[Start of section]

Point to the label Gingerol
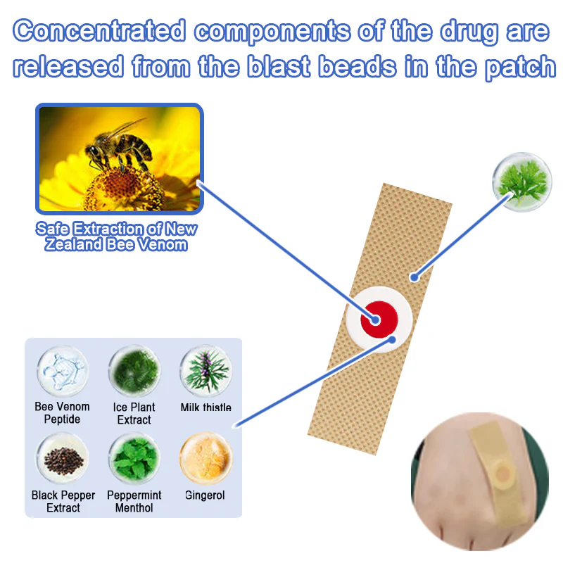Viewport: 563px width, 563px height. (205, 495)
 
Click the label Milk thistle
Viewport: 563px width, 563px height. (205, 407)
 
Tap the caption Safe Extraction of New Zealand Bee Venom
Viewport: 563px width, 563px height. (117, 237)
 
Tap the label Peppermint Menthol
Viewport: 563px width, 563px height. (134, 501)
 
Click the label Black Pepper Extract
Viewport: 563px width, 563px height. (63, 501)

[End of section]

• TASK TO CARRY OUT: No picture is to appear in the copy; every entry above is otherwise to be printed verbatim.

• PROBLEM SOLUTION:
Point to the label Gingerol
Viewport: 563px width, 563px height. (205, 495)
 
Click the label Milk thistle
Viewport: 563px width, 563px height. (205, 407)
 
Tap the caption Safe Extraction of New Zealand Bee Venom
Viewport: 563px width, 563px height. (117, 237)
 
Tap the label Peppermint Menthol
Viewport: 563px width, 563px height. (134, 501)
 
Click the label Black Pepper Extract
Viewport: 563px width, 563px height. (63, 501)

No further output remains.